◆ Assignment ◆
Lines with the string "icon" must each be copied from the listing.

◆ Study material ◆
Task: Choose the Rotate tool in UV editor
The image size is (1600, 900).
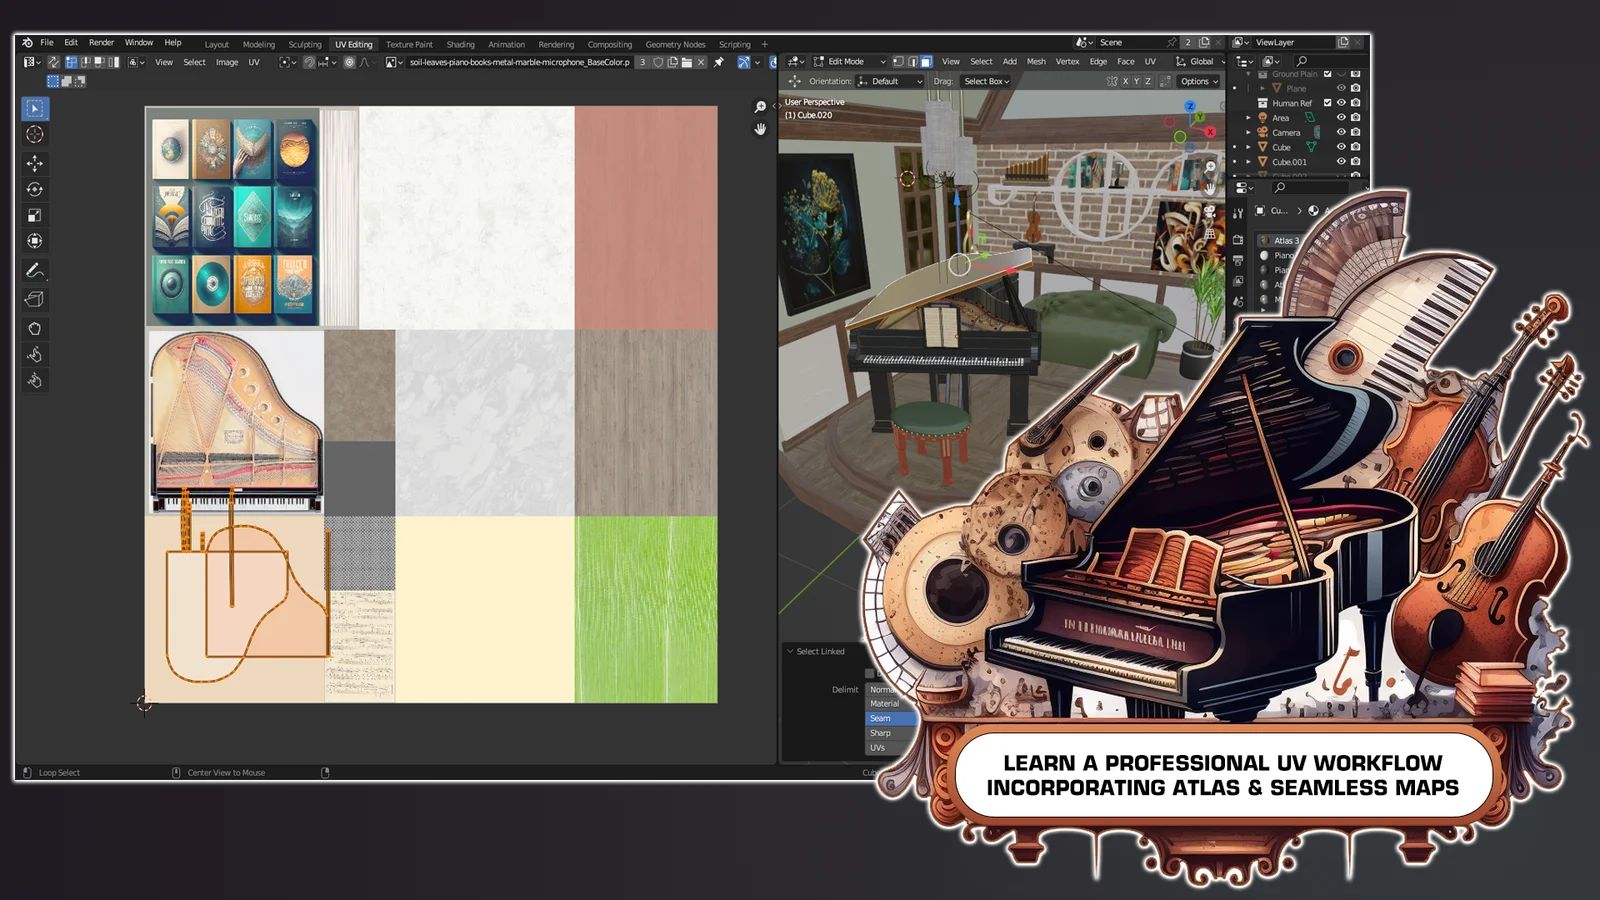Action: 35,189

* * *

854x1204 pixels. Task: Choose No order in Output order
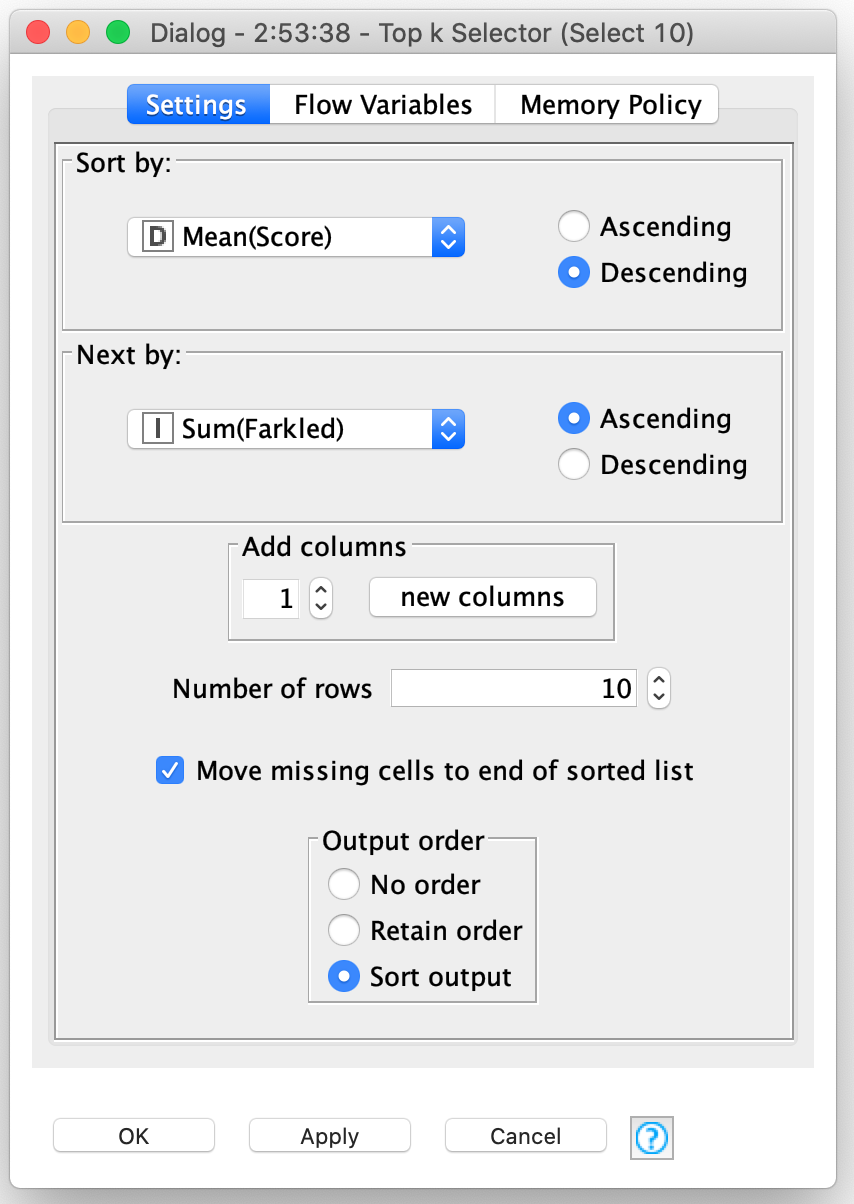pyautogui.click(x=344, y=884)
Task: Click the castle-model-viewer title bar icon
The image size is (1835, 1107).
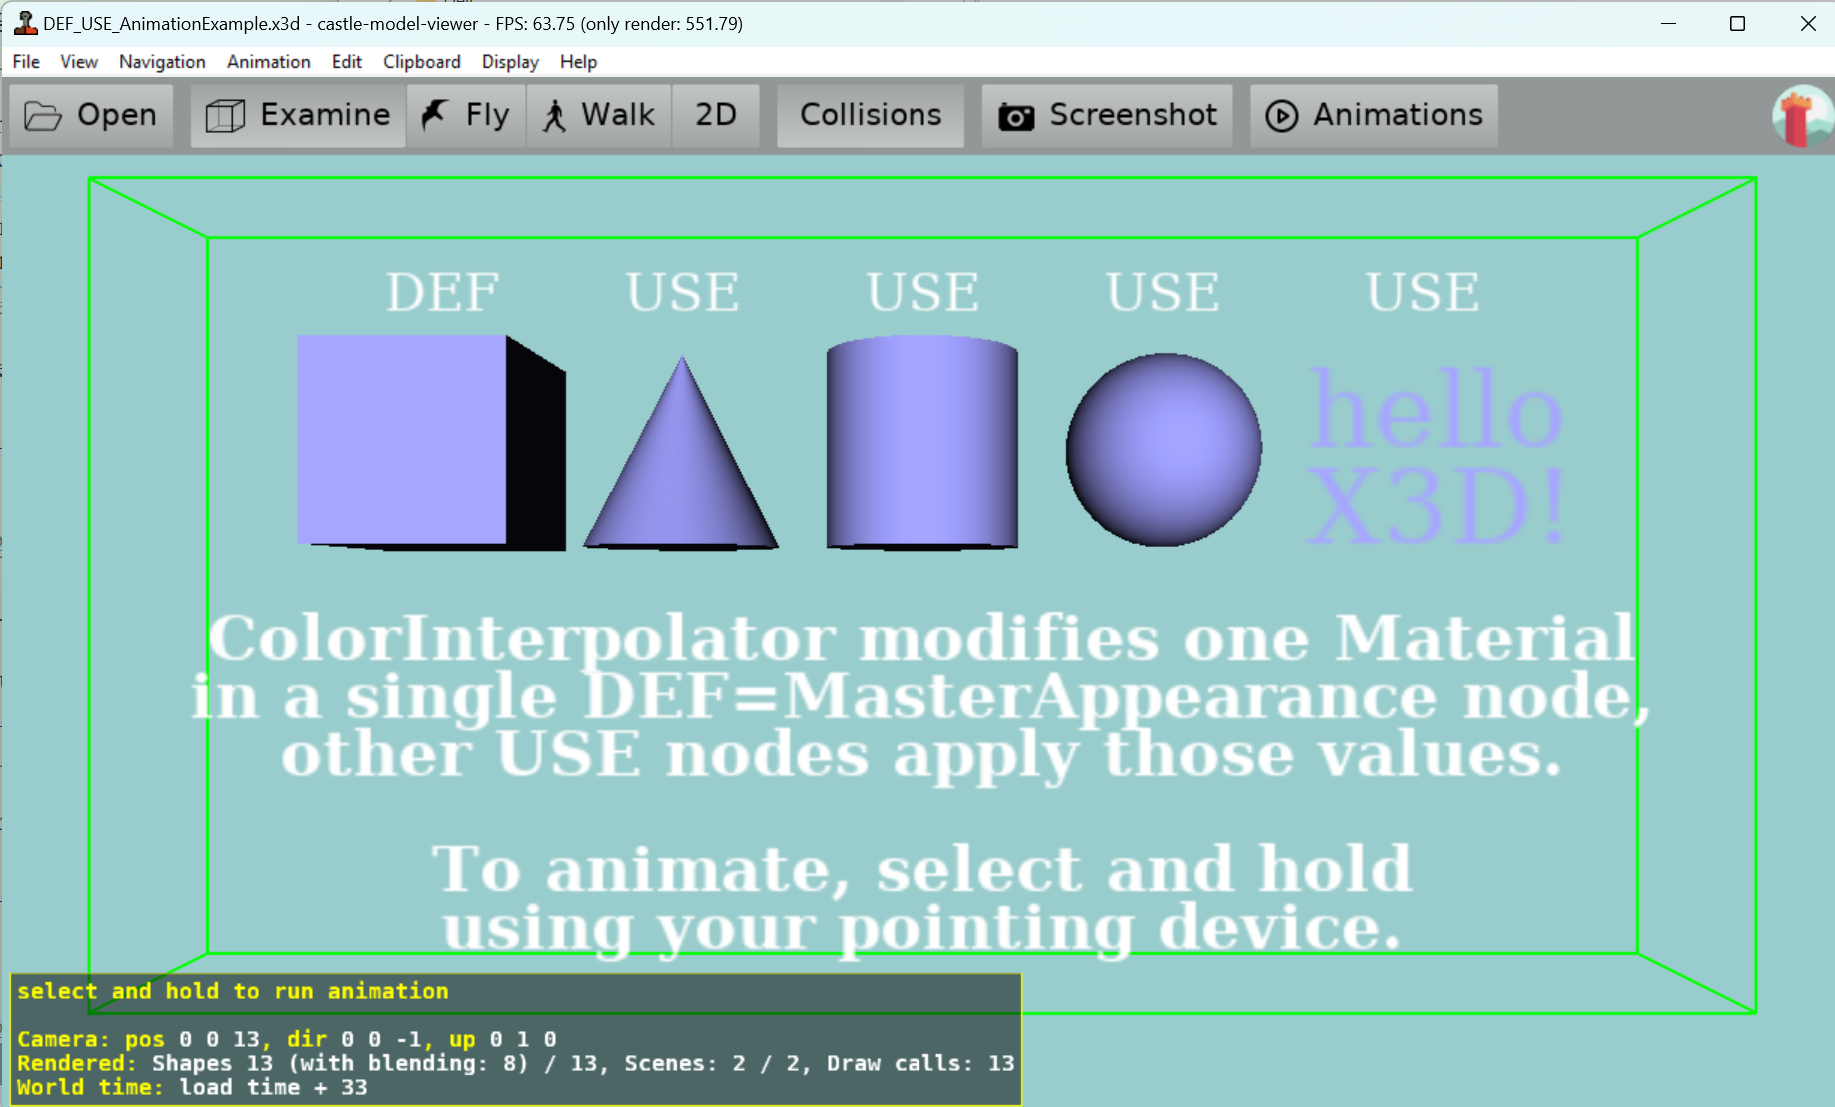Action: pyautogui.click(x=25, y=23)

...

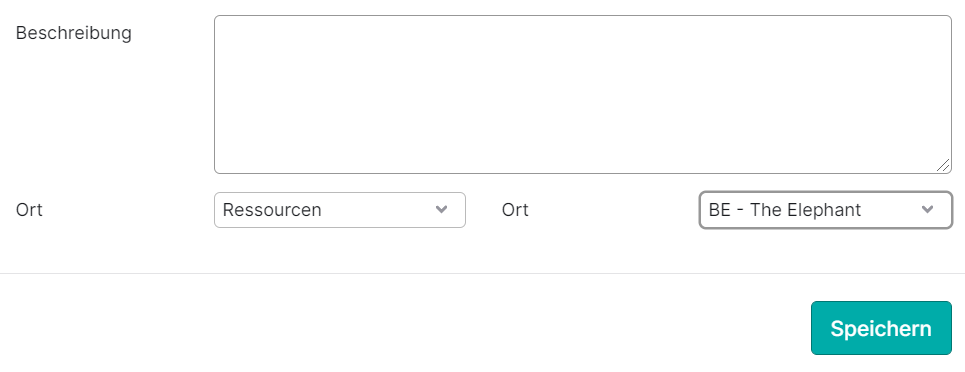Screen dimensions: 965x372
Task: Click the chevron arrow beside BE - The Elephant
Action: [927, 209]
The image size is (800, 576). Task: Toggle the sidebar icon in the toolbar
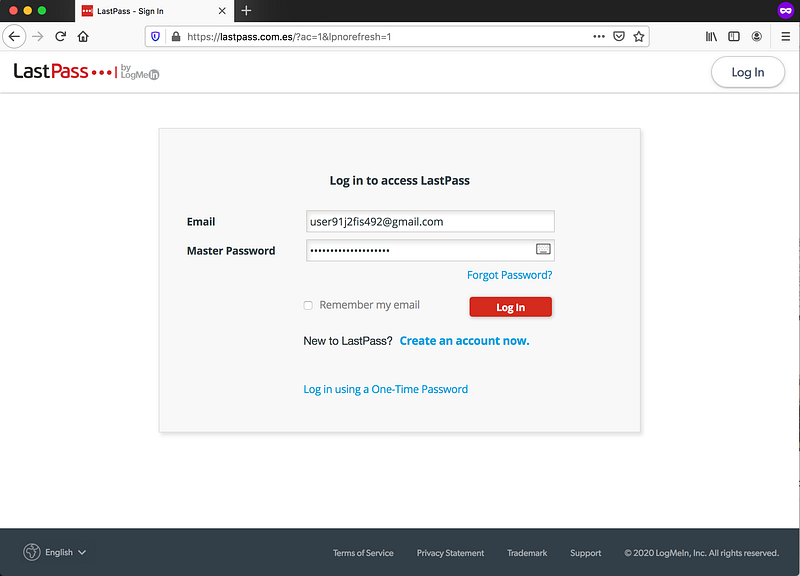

◆ Answer section ◆
Task: Click the castle-model-viewer title bar icon
The image size is (800, 576). Task: Toggle the sidebar icon in the toolbar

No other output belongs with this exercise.